Интернационализм, ставший одной из основных составляющих нового сектантского культа, представлял собой глубокое отрицание всей русской культуры и ее онтологической связи с Православием. При этом деятельная ненависть к исторической России естественным образом сочеталась в идеологии интернационализма с ненавистью к другим, практически – к любым, национальным культурам, поскольку национальное чувство – это то, что связывает человека с Богом, дает ему осмысленное чувство истории, а именно такое чувство последовательно уничтожалось новой властью.
К. Малевич. Спортсмены. 1930-1931. ГРМ |
Как и многие иные мрачные пророчества «гуру»-Малевича, эта его идея полностью осуществилась в глобальном контемпорари арте, не имеющем границ и никаких связей с национальными культурами и традициями. Это еще раз подчеркивает сектантские корни современного искусства, ибо именно в тоталитарных сектах доведены до «совершенства» методы стирания индивидуального сознания и уничтожения человеческой личности.

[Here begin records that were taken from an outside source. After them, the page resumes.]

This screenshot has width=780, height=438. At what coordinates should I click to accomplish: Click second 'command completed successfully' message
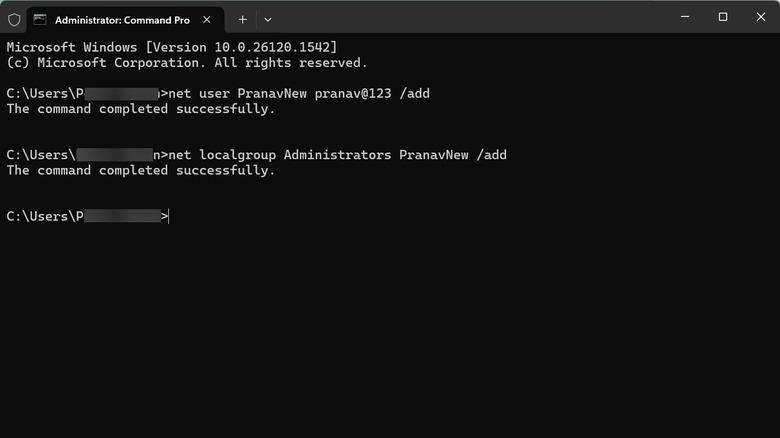[x=140, y=170]
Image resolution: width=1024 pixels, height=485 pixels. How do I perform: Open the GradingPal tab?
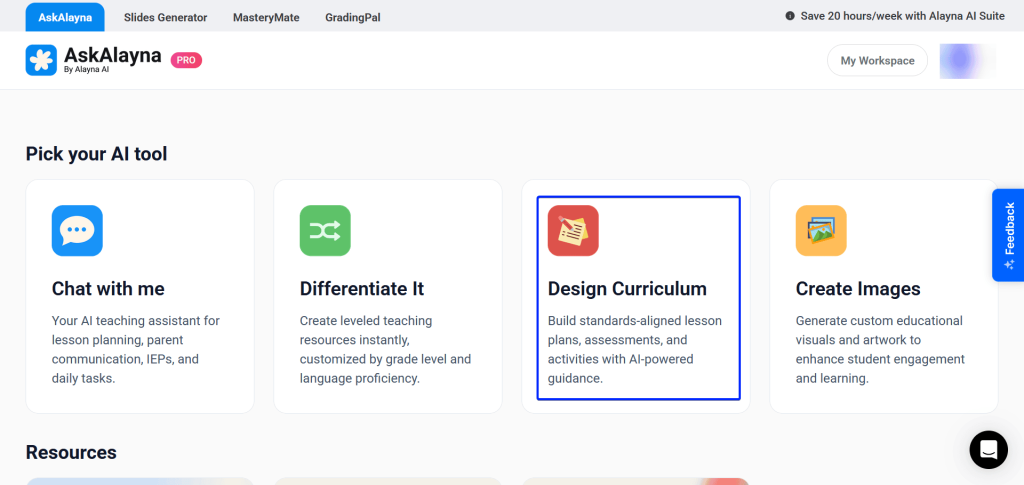[x=353, y=17]

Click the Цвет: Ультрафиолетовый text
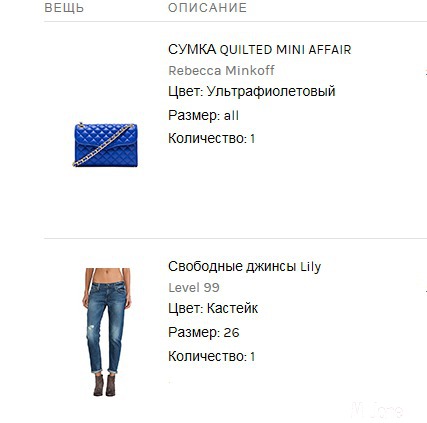252,91
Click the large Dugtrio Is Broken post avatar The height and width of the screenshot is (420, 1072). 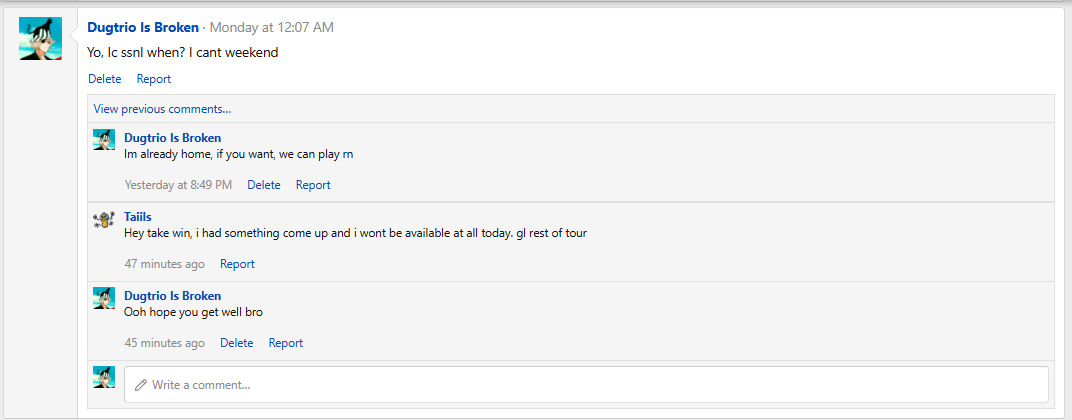click(x=40, y=38)

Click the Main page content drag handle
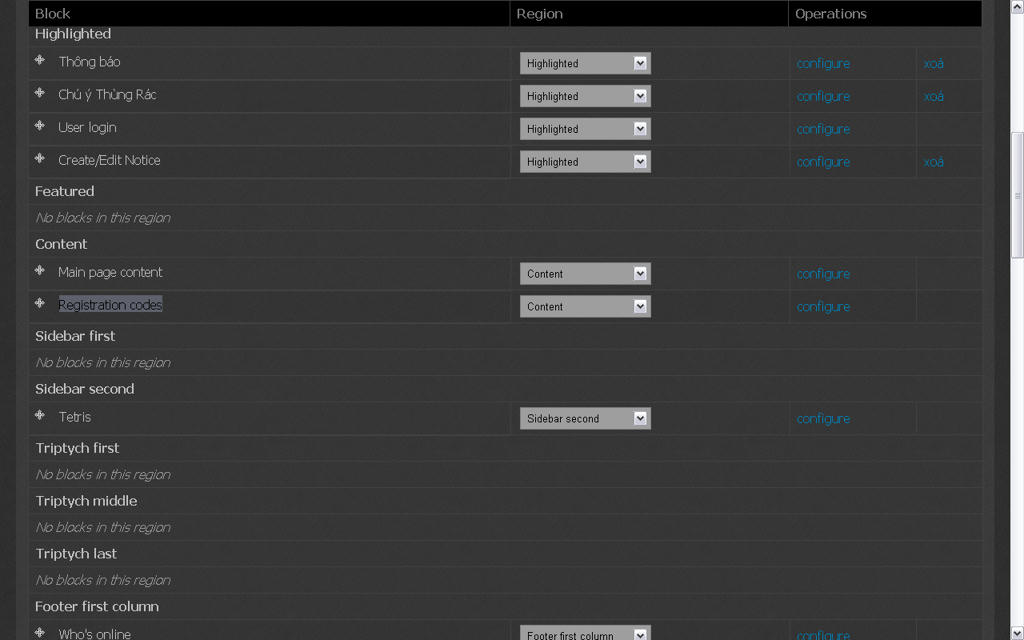[40, 271]
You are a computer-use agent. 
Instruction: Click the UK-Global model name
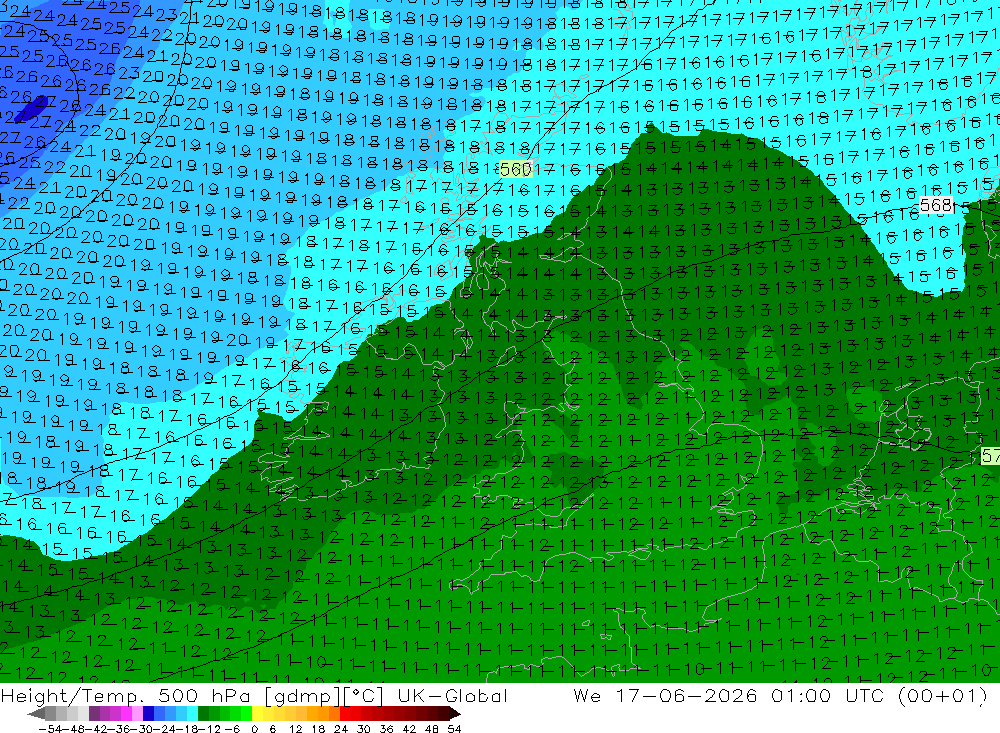pyautogui.click(x=452, y=695)
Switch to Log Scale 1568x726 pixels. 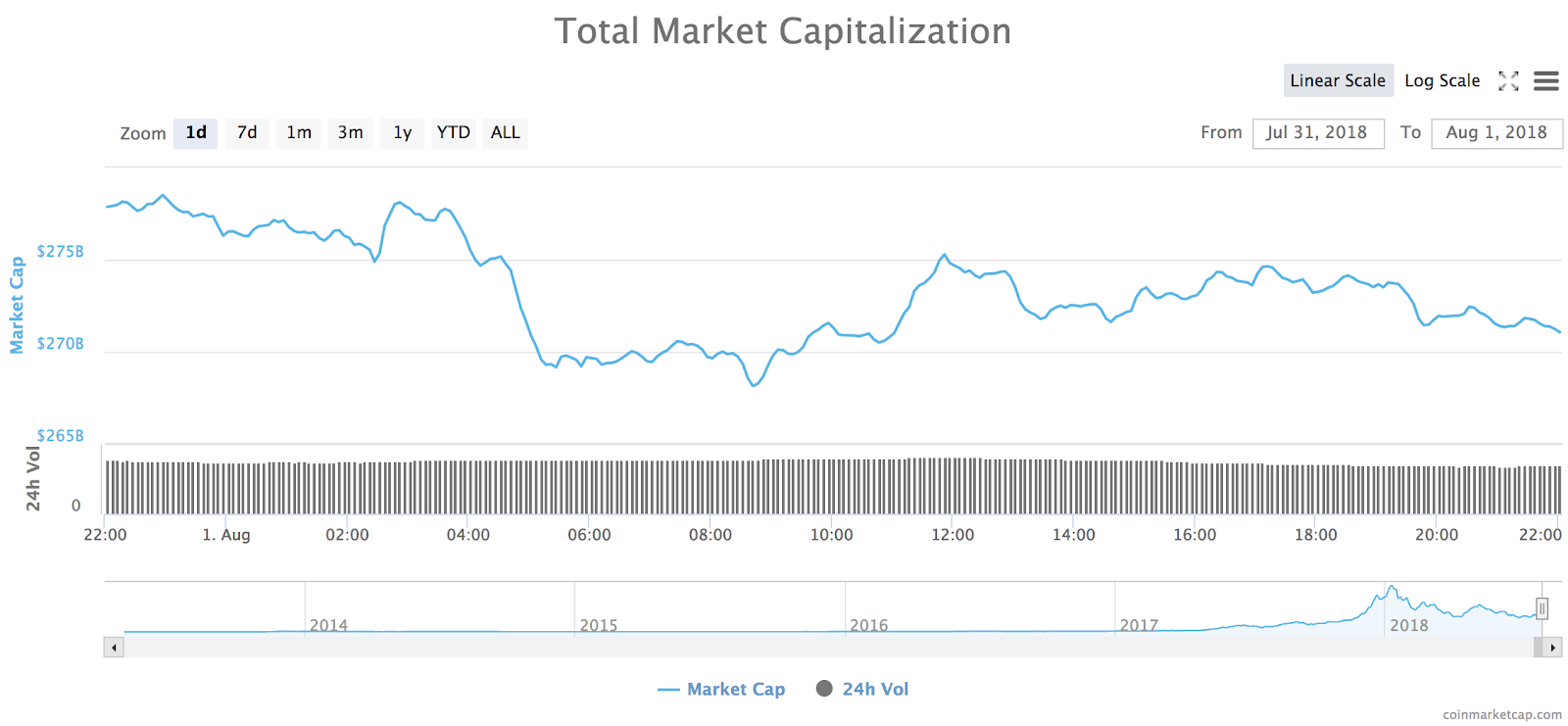[1442, 80]
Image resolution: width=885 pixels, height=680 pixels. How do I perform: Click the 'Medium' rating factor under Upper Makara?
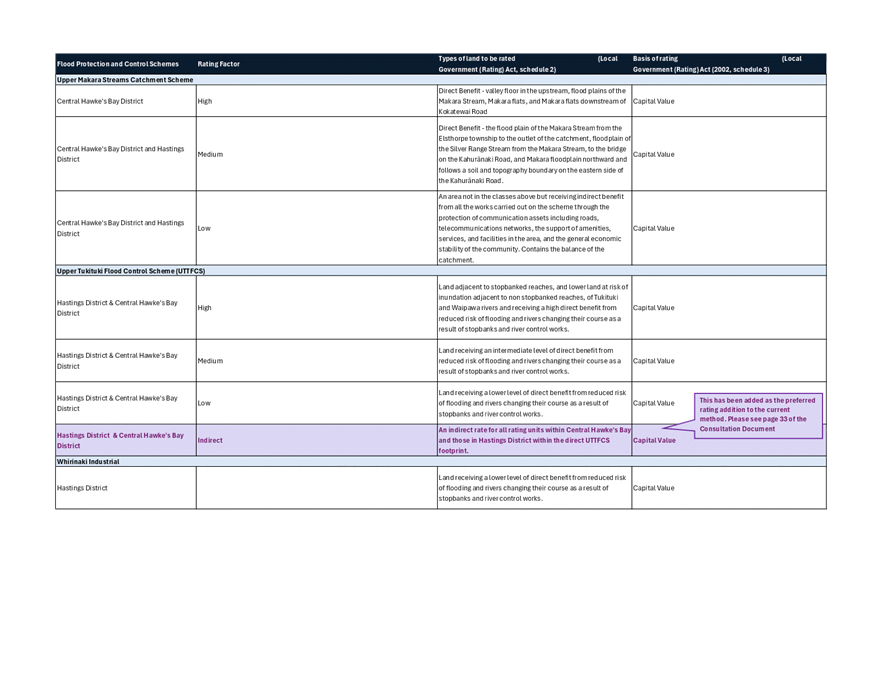[210, 154]
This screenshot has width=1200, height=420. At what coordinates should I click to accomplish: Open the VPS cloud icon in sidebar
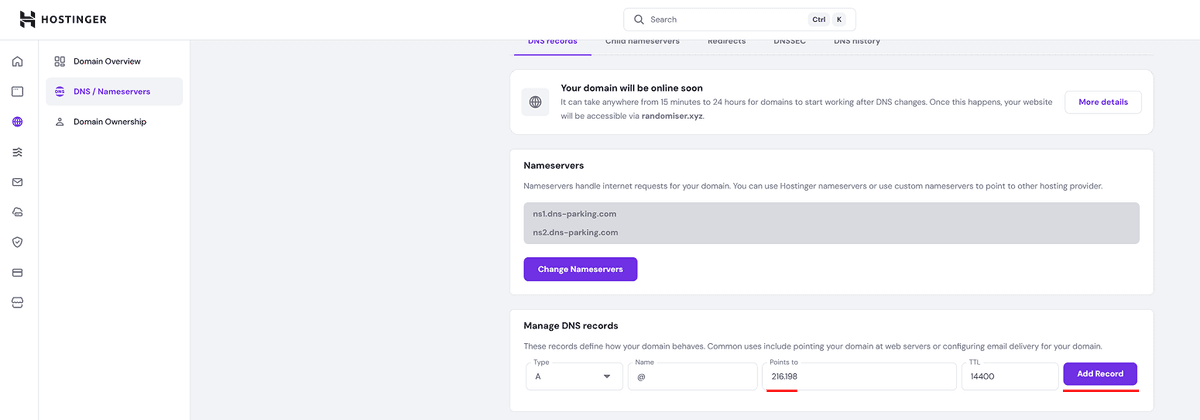pos(17,212)
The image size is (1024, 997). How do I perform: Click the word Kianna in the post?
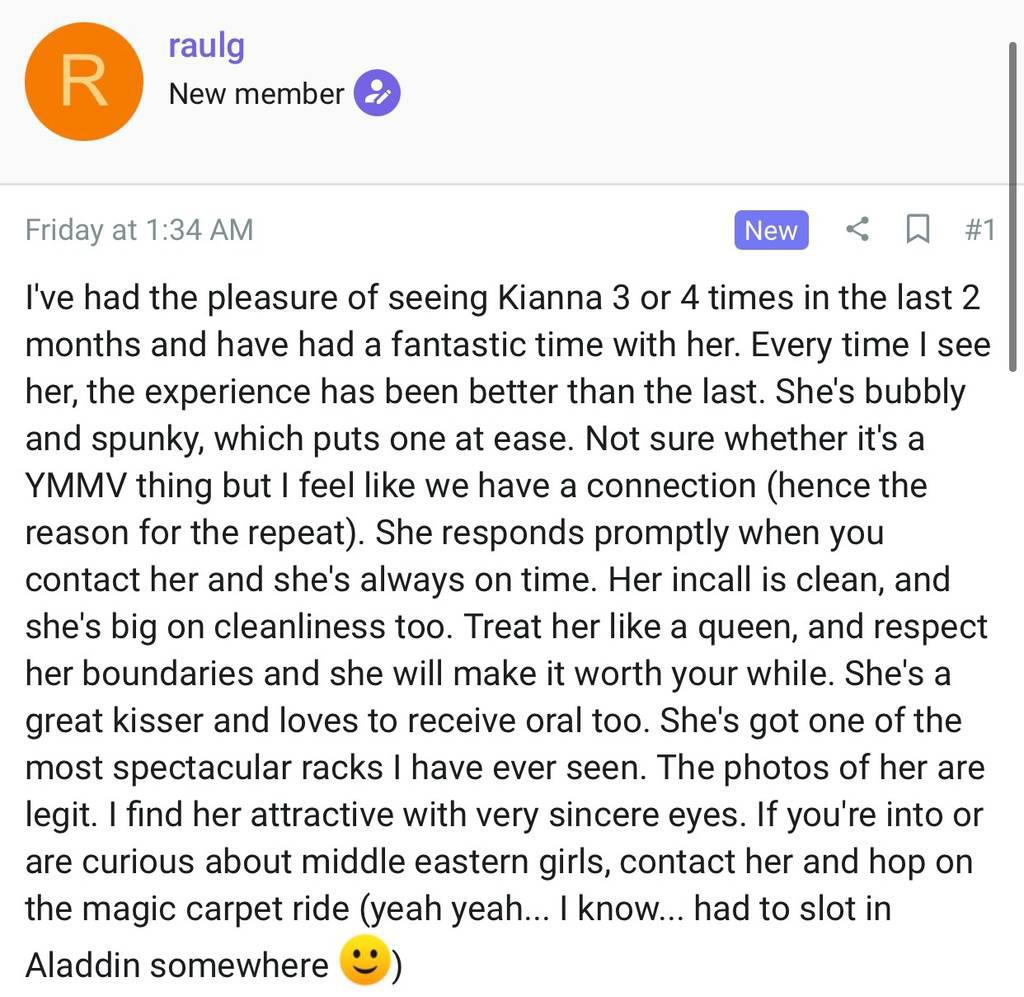tap(549, 299)
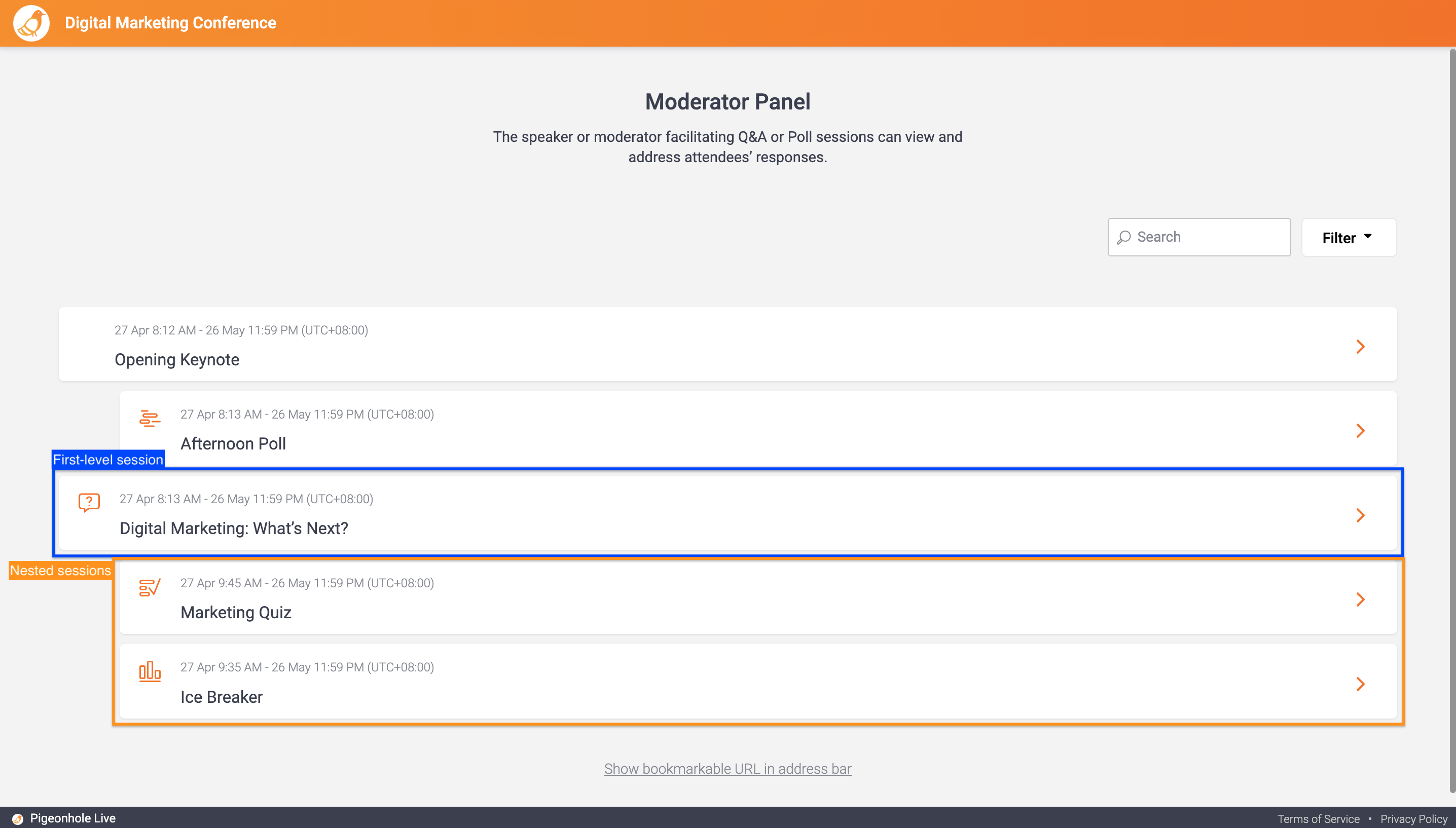Viewport: 1456px width, 828px height.
Task: Open Ice Breaker using its right chevron
Action: point(1361,684)
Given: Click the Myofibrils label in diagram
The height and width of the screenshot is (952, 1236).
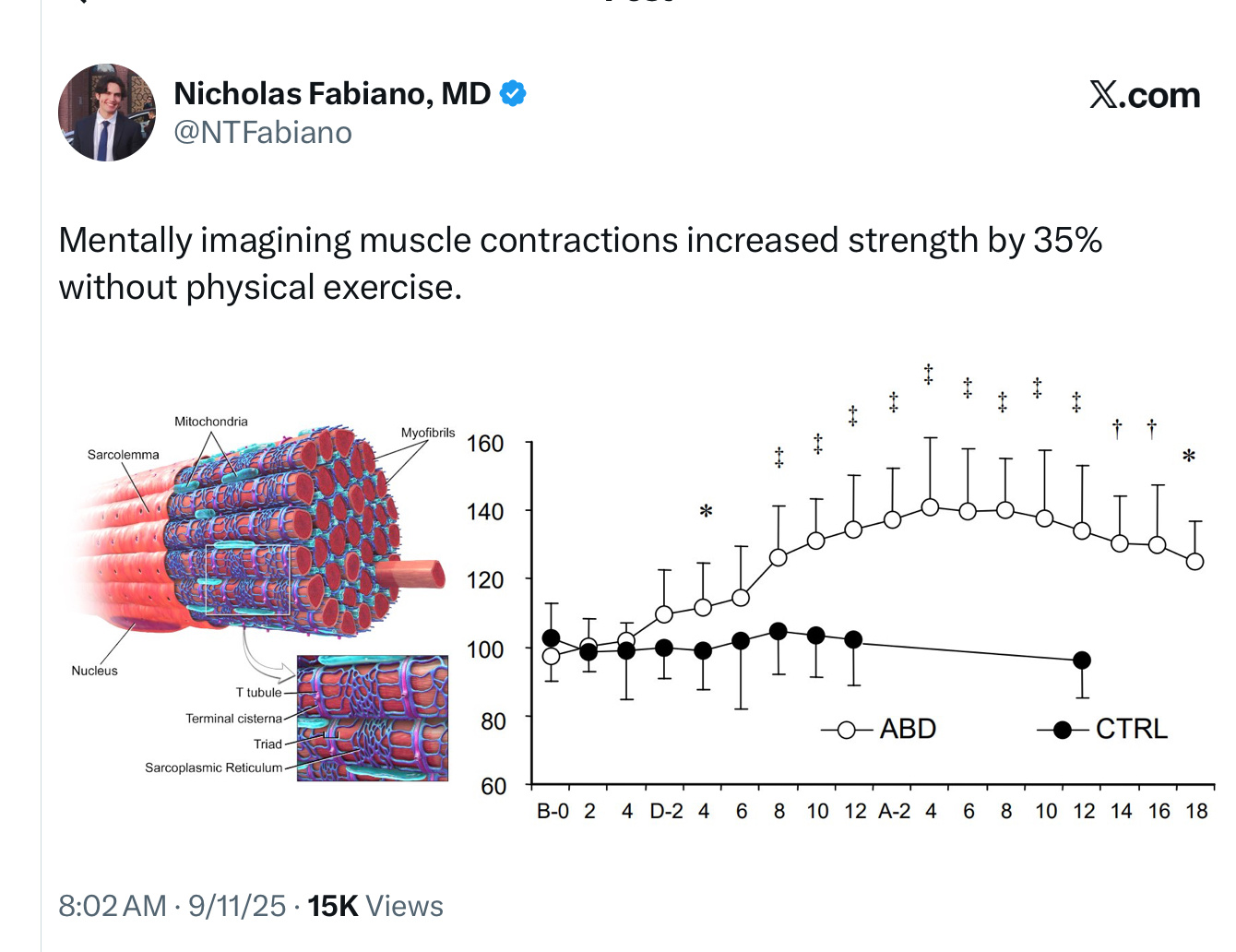Looking at the screenshot, I should point(428,433).
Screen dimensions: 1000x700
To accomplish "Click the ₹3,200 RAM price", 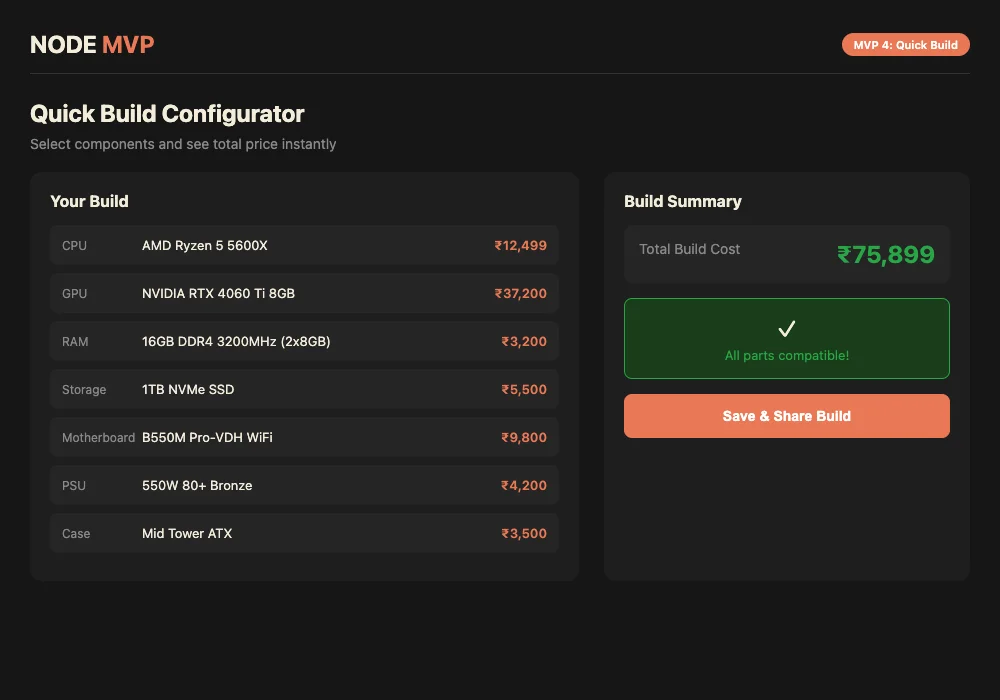I will coord(524,341).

Отрицание личности, ее уникальности и богоподобия стало общим делом и новой власти, и новой культуры. Если в области общественно-политической большевики зачастую попросту физически уничтожали в человеке все, что составляло и формировало личность, начиная с семьи и собственности и заканчивая верой и родиной, то творцы авангарда выполняли аналогичную работу в культуре. Это выражалось как в конкретных реформах прежних институций (например, Академия художеств была преобразована в «Свомас», куда принимали без экзаменов и где обучение проходило без чьего-либо руководства), так и в реформах в области сознания, когда искусство низводилось до фабрики для производства вещей (что и стало началом конструктивизма).
Такая активная позиция авангарда выражала полную лояльность к политической власти секты Ленина-Троцкого, и ведущие большевики-сектанты отвечали беспрецедентной поддержкой со своей стороны деятелей новой культуры. Полное и деятельное согласие по всем основным вопросам вовсе не было временным тактическим союзом большевистской власти и левого искусства, но было обусловлено духовным родством и общим происхождением.
В 1918–1920 годах вся власть в культуре была полностью захвачена авангардом: «Отдел изо» распределял пайки, материалы и заказы на агитационные работы; Институт художественной культуры (Инхук) формировал эстетические теории коммунистического пролетарского искусства; «Свомас» ковал новые стройные ряды левых художников.
По необъяснимой традиции, сложившейся в современном искусствоведении, в соответствии с которой абсолютная ложь авангардизма представляется исторической и эстетической правдой, этот период описывается как время необычайной творческой свободы. На самом же деле это был, пожалуй, самый мрачный и тоталитарный период в русской культуре. Даже в более поздние советские времена, когда художественная цензура полностью институализировалась и оформилась, художникам разрешалось делать в частном творческом пространстве все что угодно. Культурные же комиссары от авангарда вообще уничтожили частное пространство художника. Малевич, например, проповедовал уничтожение себя как личности перед лицом коллектива и требовал от художников «Уновиса» делать только анонимные работы.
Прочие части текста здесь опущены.